Hokuto Vega (in Japanese: ホクトベガ, March 26, 1990 – April 3, 1997) was a Japanese Thoroughbred racehorse and the winner of the 1993  Queen Elizabeth II Cup.

Career

Hokuto Vega's first race was on January 5, 1993, at Nakayama, where he came in first. She picked up her next win at the 1993 Cattleya Sho on February 20.  She competed in her first graded race on March 20, 1993, when she won the 1993 Flower Cup. This win helped her gain entry into the 1993 Oka Sho, where she came in 5th place. On May 23, 1993, she competed in the Grade-1 Yushun Himba, where she came in 6th.  She came in 2nd place at the October 3, 1993, Grade-3 Queen Stakes.
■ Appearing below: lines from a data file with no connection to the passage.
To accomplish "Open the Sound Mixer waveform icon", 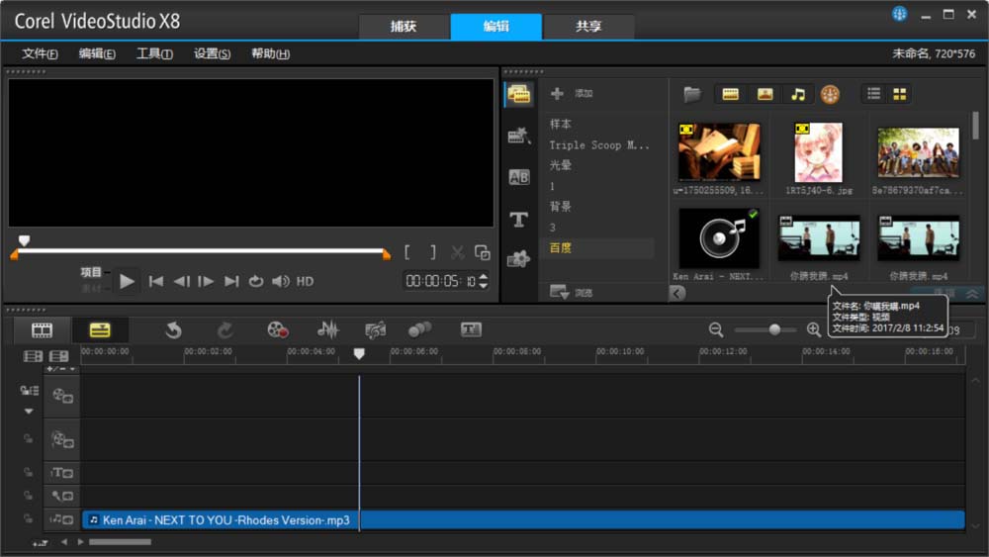I will point(327,329).
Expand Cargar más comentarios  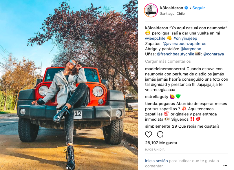click(x=168, y=61)
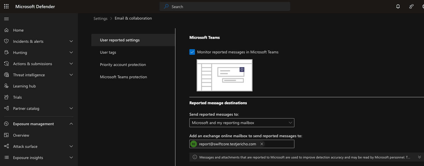Switch to the User tags settings tab

point(108,52)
On November 14, 1993, she scored a major upset by winning the 1993 Grade-1  Queen Elizabeth II Cup, the biggest win of her career.
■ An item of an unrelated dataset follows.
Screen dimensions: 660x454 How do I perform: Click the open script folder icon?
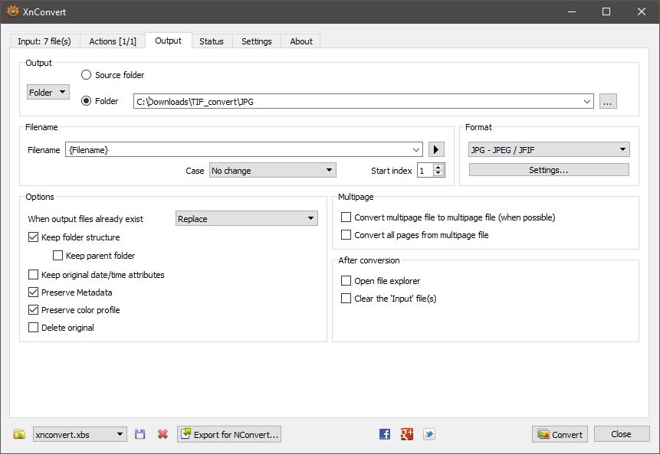coord(19,434)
She went winless in 1994 except for picking up wins at the June 12th, Sapporo Nikkei Open and a win at the Grade-3 Sapporo Kinen.  She did not see victory again until June 13th, 1995, when she captured the 1995 Empress Hai. This was her only win of the year.

She has one of the most successful racing seasons ever in 1996. She won 8 of the 10 races she competed in during the 1996 season. Her wins in 1996 included victories at the Kawasaki Kinen, the February Stakes, the Diolite Kinen, the Gunma Kinen, the Grade-1 Teio Sho, the Grade-1 Mile Championship Nambu Hai and the Urawa Kinen.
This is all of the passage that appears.